New Tax Treaty signed

A new tax treaty between Norway and the United Kingdom was signed in HM Treasury 14 March 2013 by Ambassador Kim Traavik and Exchequer Secretary to the Treasury David Gauke MP on behalf of their respective Governments.

The agreement  is expected to enter into force in 2013 and take effect from the tax year 2014. The agreement will supersedes the current treaty from 2001. Since then, the OECD model treaty has changed on several key points that are now taken up in the new treaty. These include:

• The UK does not have wealth tax or capital tax. Since capital thus will not be subject to double taxation, the new agreement does not cover wealth taxes.
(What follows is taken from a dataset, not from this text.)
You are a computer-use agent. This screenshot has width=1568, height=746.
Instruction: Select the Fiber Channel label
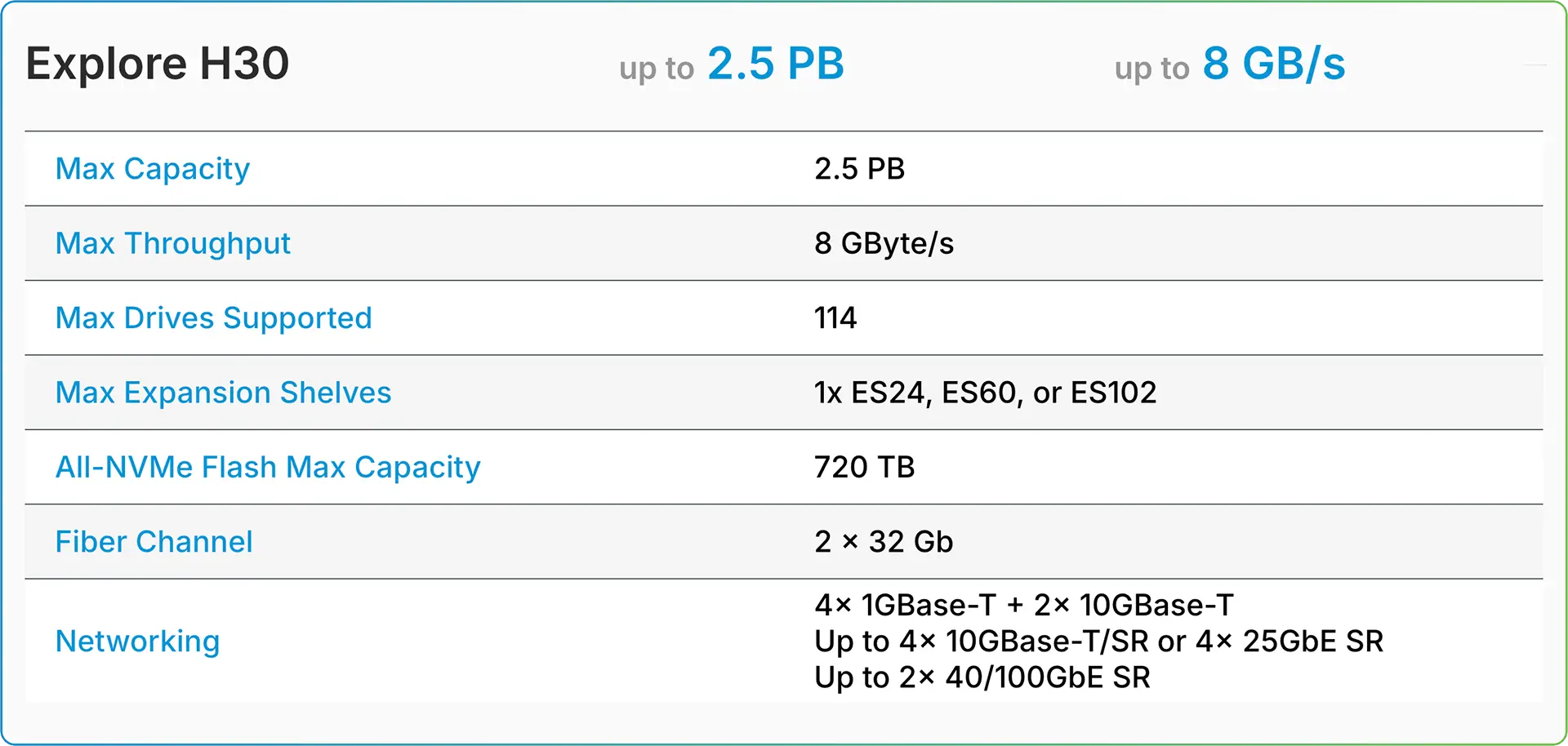point(154,542)
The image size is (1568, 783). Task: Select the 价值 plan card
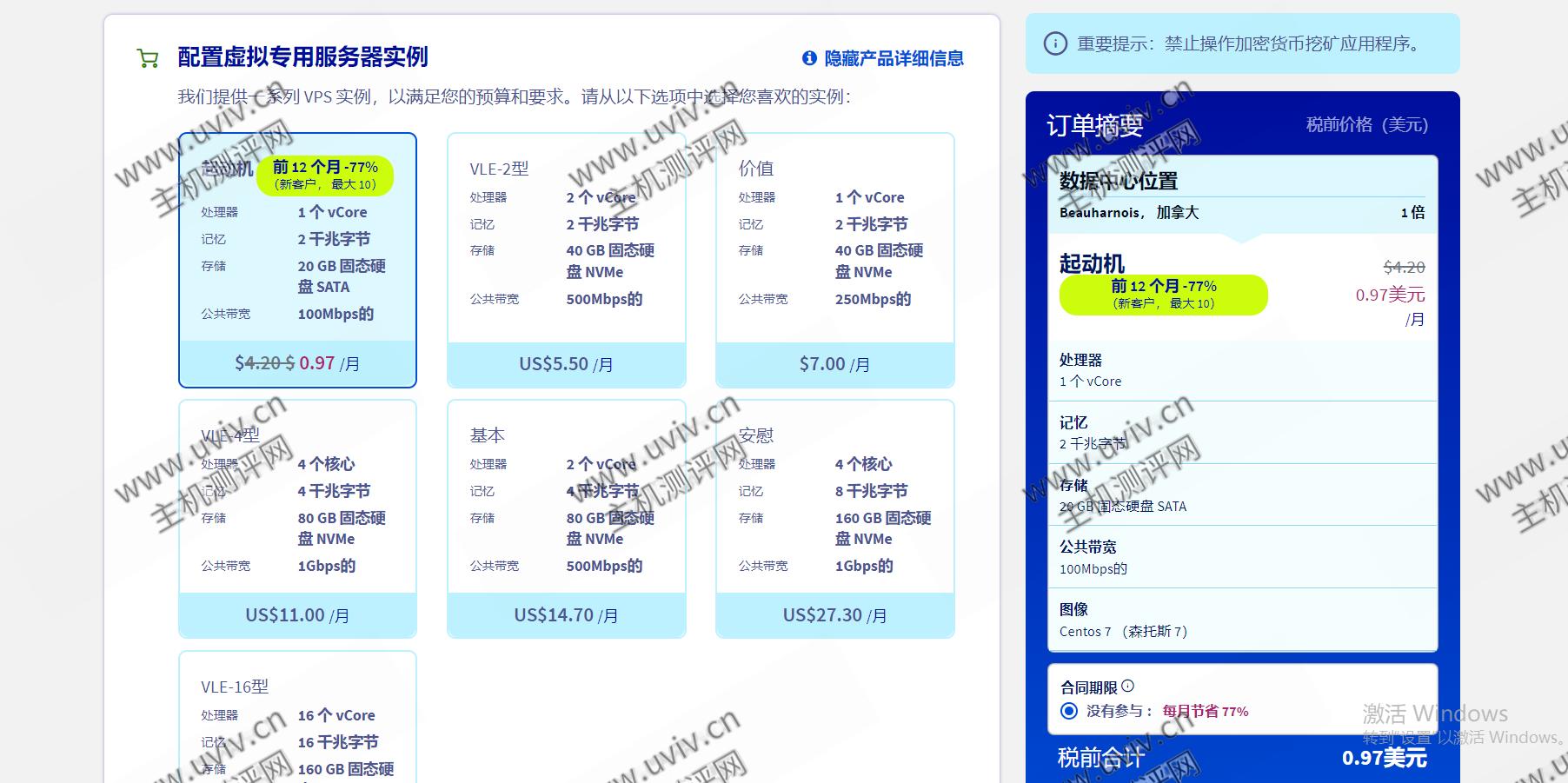[x=834, y=261]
A consequence of this amendment is that people who, without having emigrated from Norway, establish a connection to the UK that is sufficiently strong for them to be residents there according to tax treaty rules, will still be liable to wealth tax in Norway.

• The OECD model’s Article 7 on income distribution to permanent establishments was changed in 2010. Because headquarters and establishments belong to one single entity, dispositions between a company's headquarters and other holdings have to a limited extent been recognized when determining the establishment's income. The new Article 7 provides that consideration shall be given to such transactions in the same way as transactions between the entity and independent firms.

• The new agreement provides that pensions may be taxed both by the state that pays the pension and by the state in which the pension recipient is a resident. Double taxation is avoided by settling the amount of tax in the providing state against that of the state of residence.

• The article on dispute resolution is complemented by a new provision on arbitration. This provision entails that if the competent authorities have not resolved a dispute within two years or have only solved part of it, the taxpayer may request that the unresolved issues be settled by arbitration.